- Given records:
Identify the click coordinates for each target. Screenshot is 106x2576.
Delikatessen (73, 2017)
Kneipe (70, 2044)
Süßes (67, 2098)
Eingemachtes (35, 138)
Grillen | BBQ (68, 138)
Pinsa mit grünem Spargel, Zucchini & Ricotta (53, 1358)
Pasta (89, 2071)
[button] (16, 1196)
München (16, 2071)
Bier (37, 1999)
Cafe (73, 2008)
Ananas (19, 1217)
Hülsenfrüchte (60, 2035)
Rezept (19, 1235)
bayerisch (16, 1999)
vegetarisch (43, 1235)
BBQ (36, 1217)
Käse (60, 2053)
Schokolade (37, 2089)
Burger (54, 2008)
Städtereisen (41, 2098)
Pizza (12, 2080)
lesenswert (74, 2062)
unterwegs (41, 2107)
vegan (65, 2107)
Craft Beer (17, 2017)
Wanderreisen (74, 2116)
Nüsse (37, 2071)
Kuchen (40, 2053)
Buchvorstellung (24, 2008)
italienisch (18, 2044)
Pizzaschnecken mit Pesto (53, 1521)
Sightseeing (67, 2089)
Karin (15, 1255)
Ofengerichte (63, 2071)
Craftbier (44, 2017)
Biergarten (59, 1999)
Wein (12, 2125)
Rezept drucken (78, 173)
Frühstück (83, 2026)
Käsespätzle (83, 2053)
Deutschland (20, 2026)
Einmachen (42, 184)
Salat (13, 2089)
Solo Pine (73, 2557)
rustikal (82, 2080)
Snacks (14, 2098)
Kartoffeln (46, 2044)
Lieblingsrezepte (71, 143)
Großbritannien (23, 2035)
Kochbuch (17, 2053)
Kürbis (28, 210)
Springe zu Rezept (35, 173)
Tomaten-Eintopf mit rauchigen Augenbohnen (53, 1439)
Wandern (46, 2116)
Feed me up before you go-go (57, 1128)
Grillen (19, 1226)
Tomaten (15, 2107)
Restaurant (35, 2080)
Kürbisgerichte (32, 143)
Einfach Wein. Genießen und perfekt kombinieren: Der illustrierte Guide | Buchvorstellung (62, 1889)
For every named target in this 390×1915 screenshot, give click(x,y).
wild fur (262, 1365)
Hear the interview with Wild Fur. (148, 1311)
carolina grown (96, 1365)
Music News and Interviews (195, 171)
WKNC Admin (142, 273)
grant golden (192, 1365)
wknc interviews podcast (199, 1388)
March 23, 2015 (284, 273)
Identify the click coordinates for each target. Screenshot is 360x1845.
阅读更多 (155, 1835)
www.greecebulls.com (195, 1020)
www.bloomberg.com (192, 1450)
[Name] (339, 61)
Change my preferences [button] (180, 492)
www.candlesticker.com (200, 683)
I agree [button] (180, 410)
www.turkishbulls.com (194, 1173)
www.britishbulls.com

- Task instructions: Consider the entries above and return each line with the string "Tomaten".

- Exercise response:
Tomaten-Eintopf mit rauchigen Augenbohnen (53, 1439)
Tomaten (15, 2107)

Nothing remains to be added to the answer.